A GABAA receptor mutation linked to human epilepsy (γ2R43Q) impairs cell surface expression of αβγ receptors

Abstract

A mutation in the γ2 subunit of the γ-aminobutyric acid (GABA) type A receptor (GABAR), which changes an arginine to a glutamine at position 43 (R43Q), is linked to familial idiopathic epilepsies. We used radioligand binding, immunoblotting, and immunofluorescence techniques to examine the properties of wild-type α1β2γ 2 and mutant α1β2γ 2R43Q GABARs expressed in HEK 293 cells. The γ2R43Q mutation had no affect on the binding affinity of the benzodiazepine flunitrazepam. However, in cells expressing α1β 2γ2 GABARs, the number of binding sites for [ 3H]flunitrazepam relative to wild-type receptors was decreased 75%. Using surface protein biotinylation, affinity purification, and immunoblotting, we demonstrated that expression of cell surface α1β 2γ2R43Q GABARs was decreased.
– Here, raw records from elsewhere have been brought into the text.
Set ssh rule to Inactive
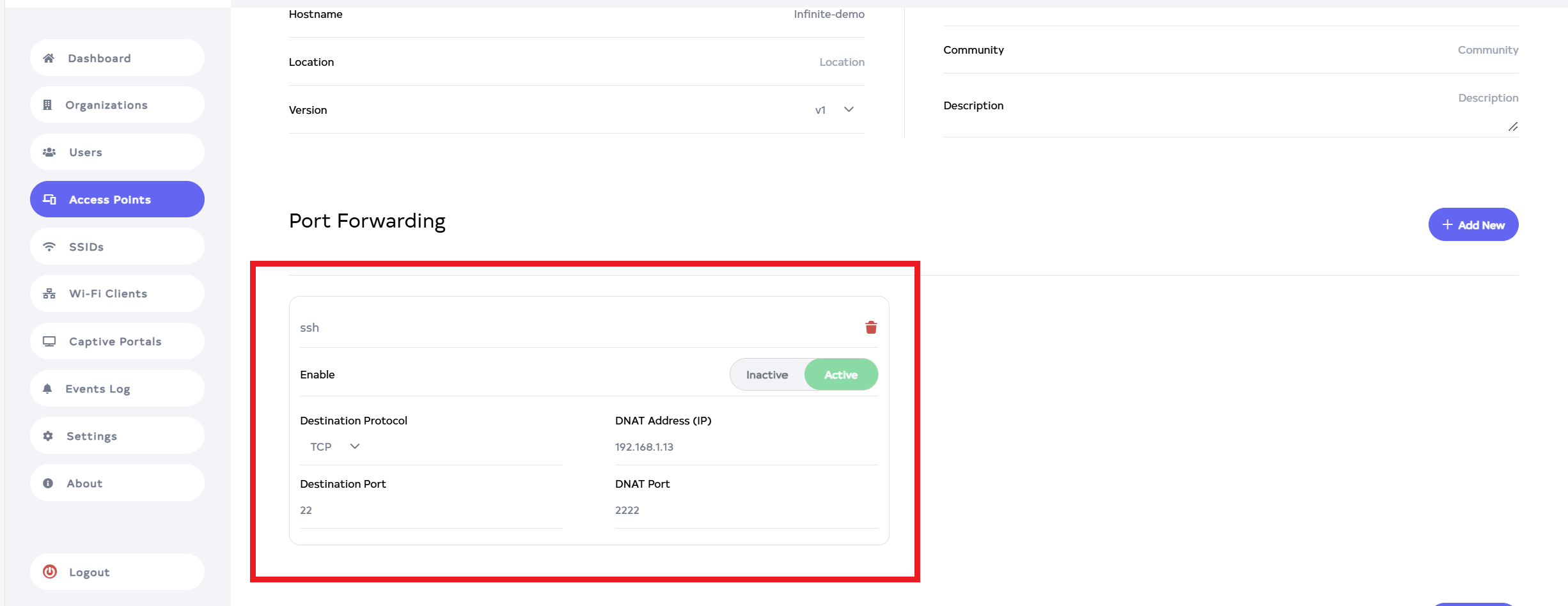This screenshot has height=606, width=1568. click(x=767, y=375)
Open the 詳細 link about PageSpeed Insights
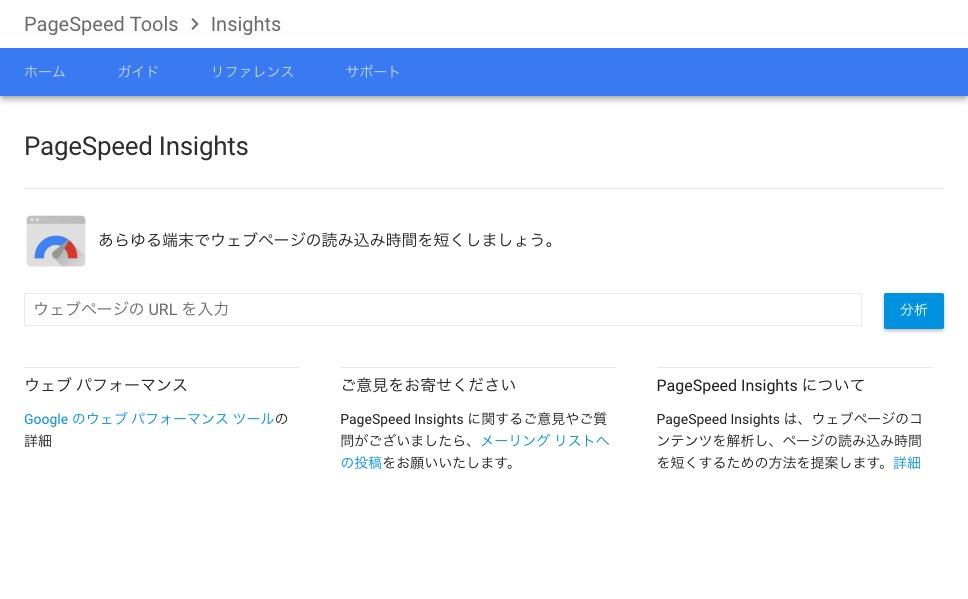Screen dimensions: 968x599 tap(907, 463)
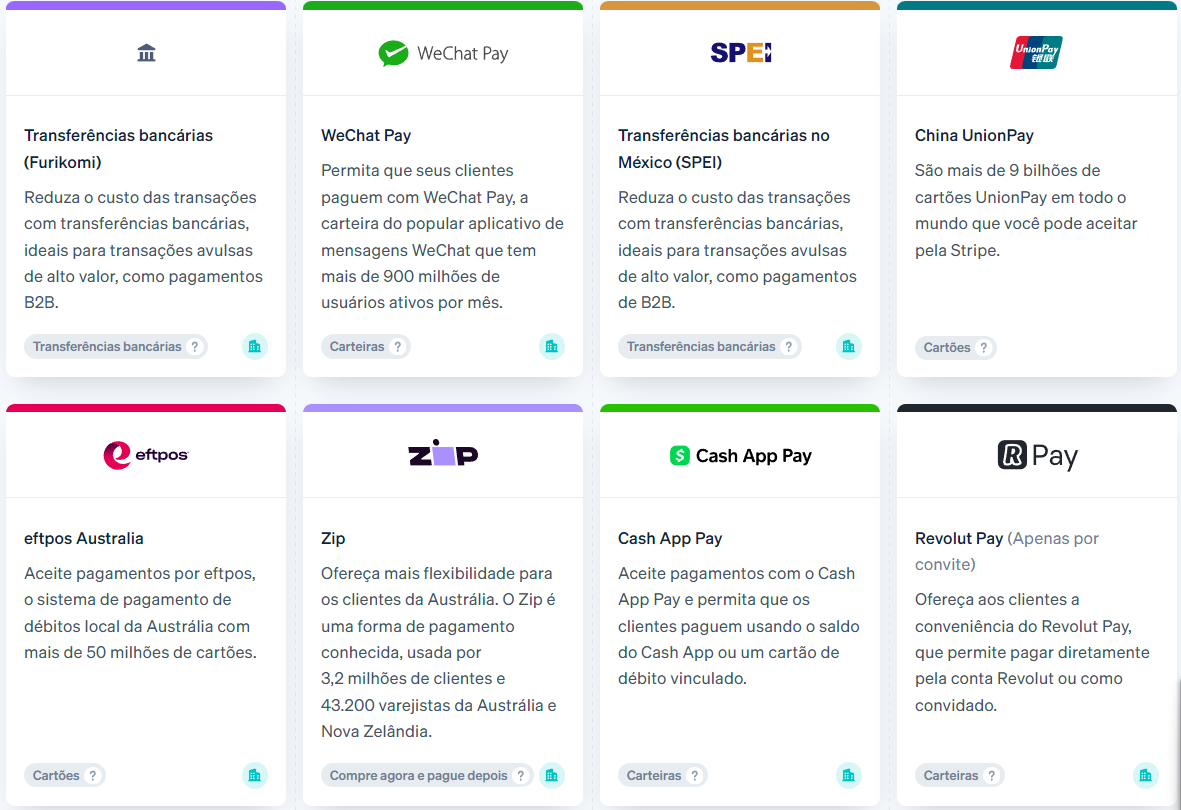Viewport: 1181px width, 810px height.
Task: Click the bank building icon above Furikomi
Action: click(x=146, y=53)
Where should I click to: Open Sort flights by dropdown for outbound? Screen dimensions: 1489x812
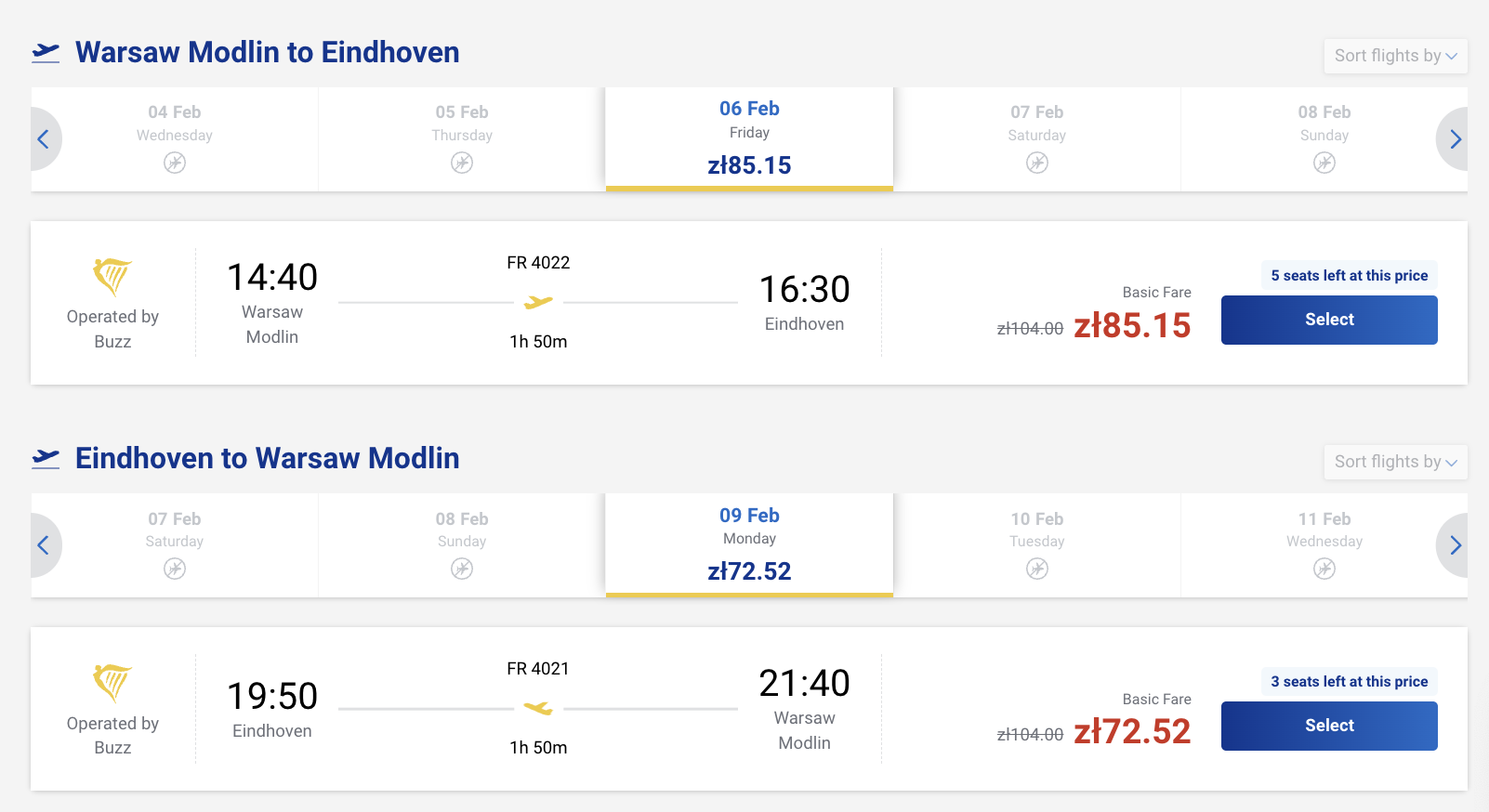[x=1395, y=56]
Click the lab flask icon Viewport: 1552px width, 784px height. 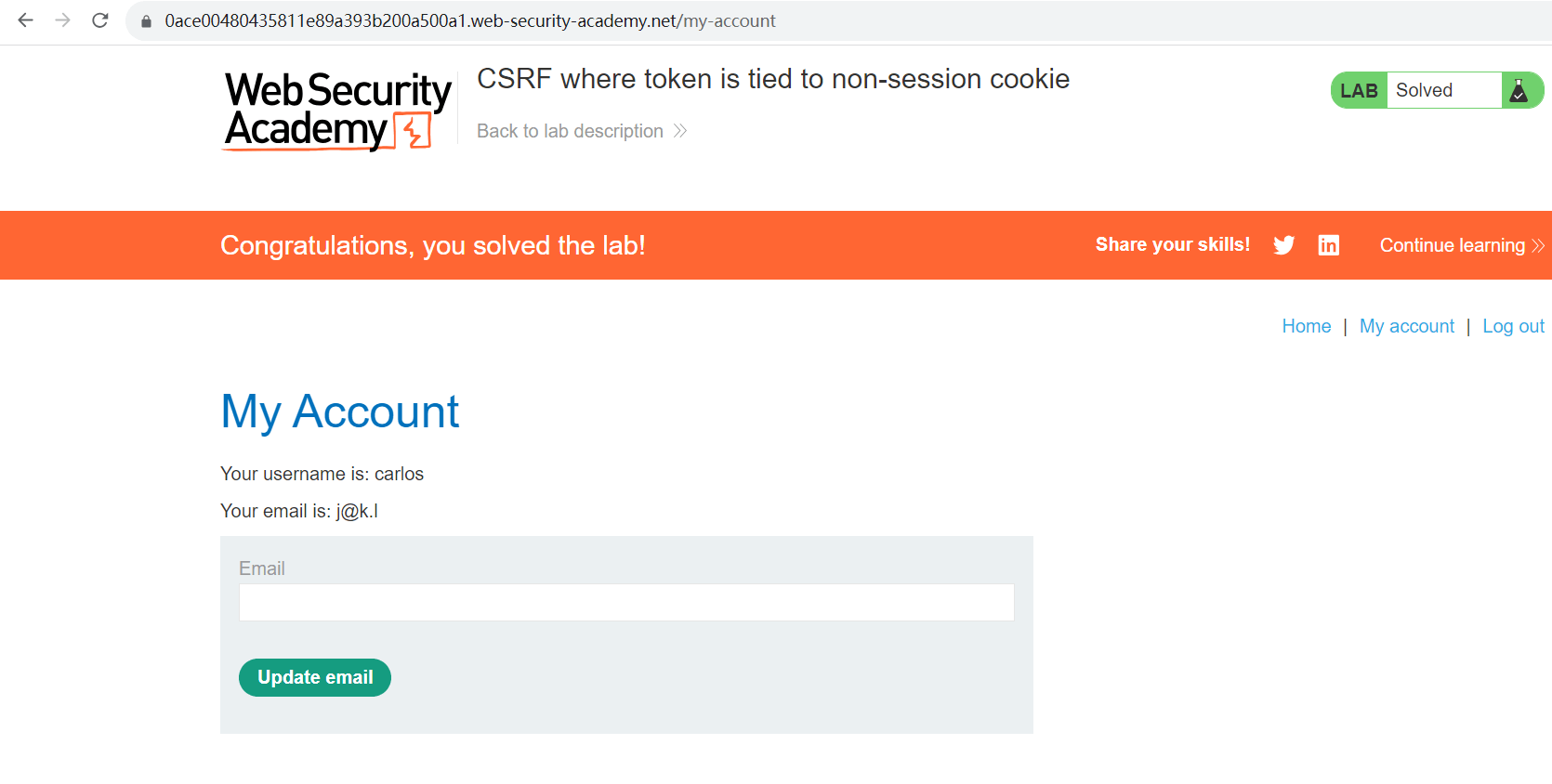click(1519, 91)
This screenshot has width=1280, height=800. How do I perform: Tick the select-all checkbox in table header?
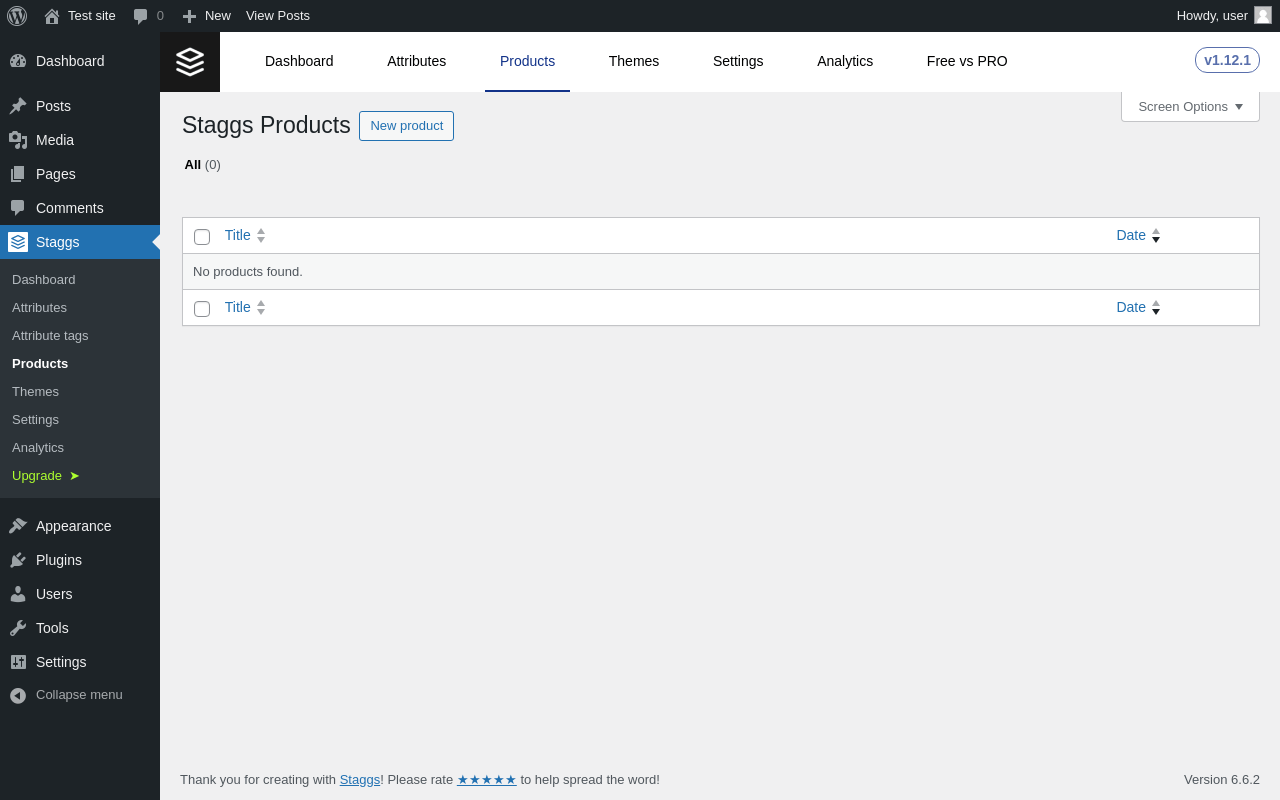(202, 237)
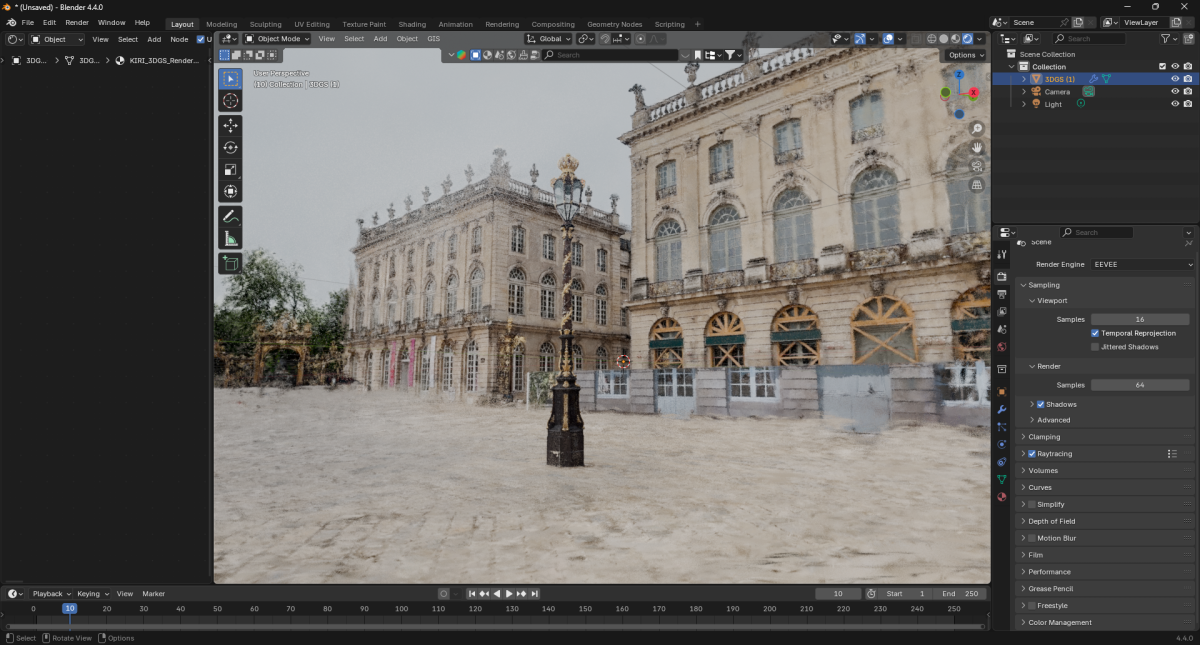Choose the Measure tool
Image resolution: width=1200 pixels, height=645 pixels.
pyautogui.click(x=230, y=238)
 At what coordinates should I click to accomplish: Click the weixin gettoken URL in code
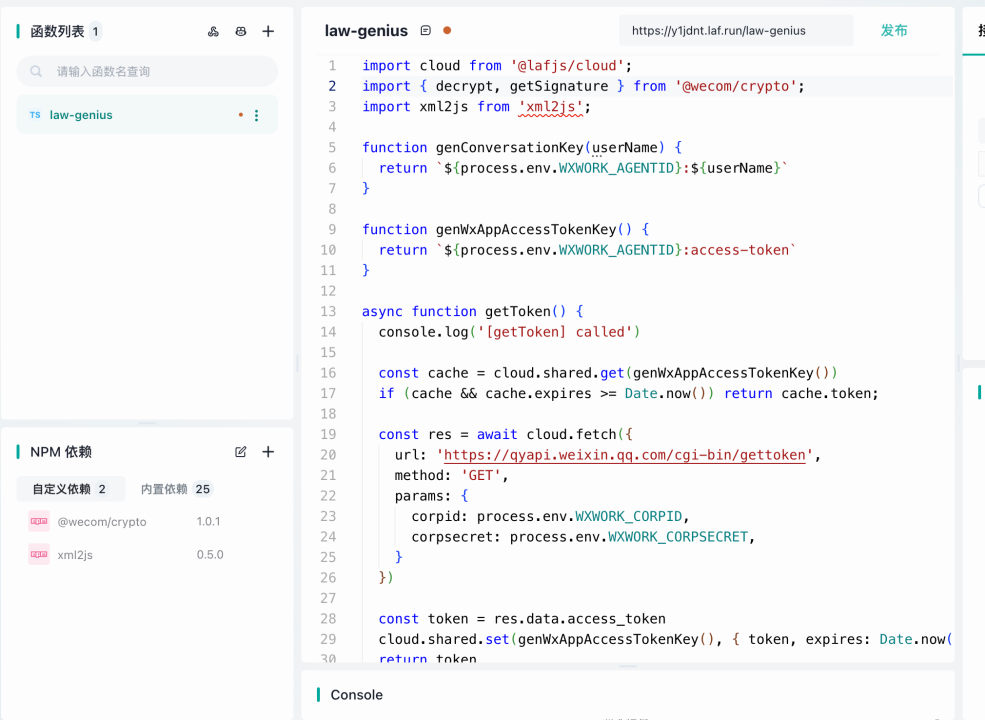[625, 455]
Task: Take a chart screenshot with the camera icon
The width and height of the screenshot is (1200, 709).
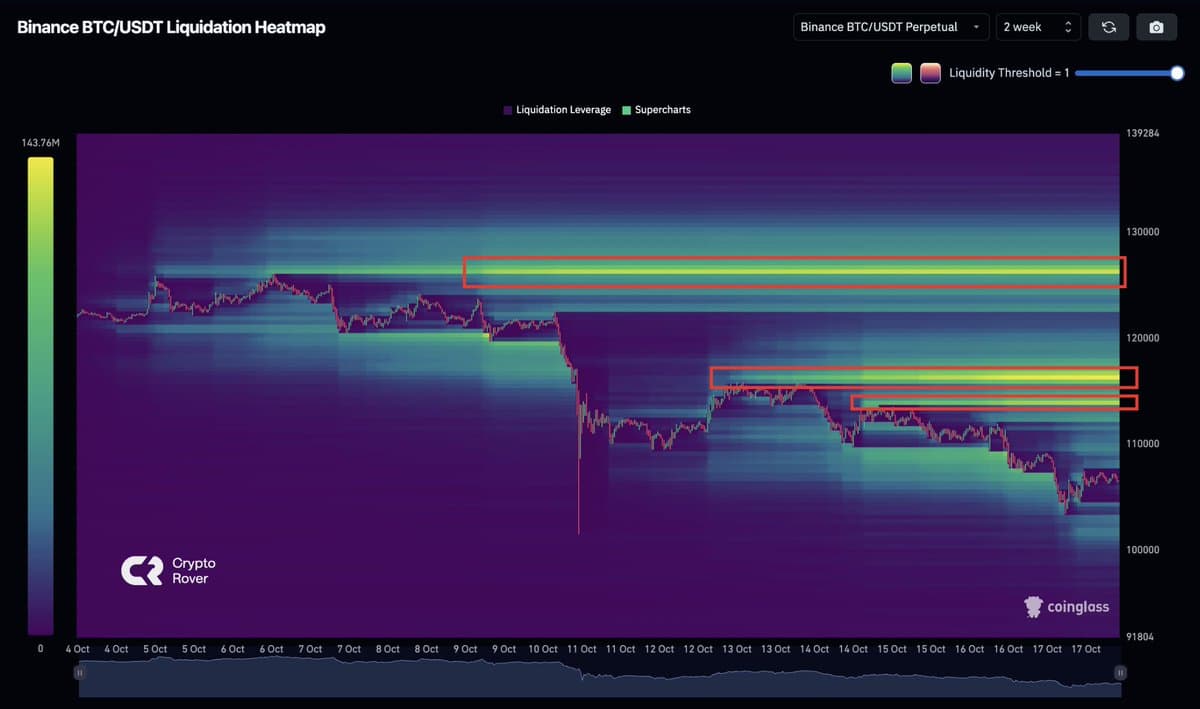Action: 1156,27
Surface immunostaining of HEK 293 cells expressing α1β2γ 2R43Q GABARs confirmed that surface expression of the γ2R43Q subunit was reduced. These data demonstrate that the γ2R43Q mutation impairs expression of cell surface GABARs. A deficit in surface GABAR expression would reduce synaptic inhibition and result in neuronal hyperexcitability, which could explain why families possessing the γ2R43Q subunit have epilepsy.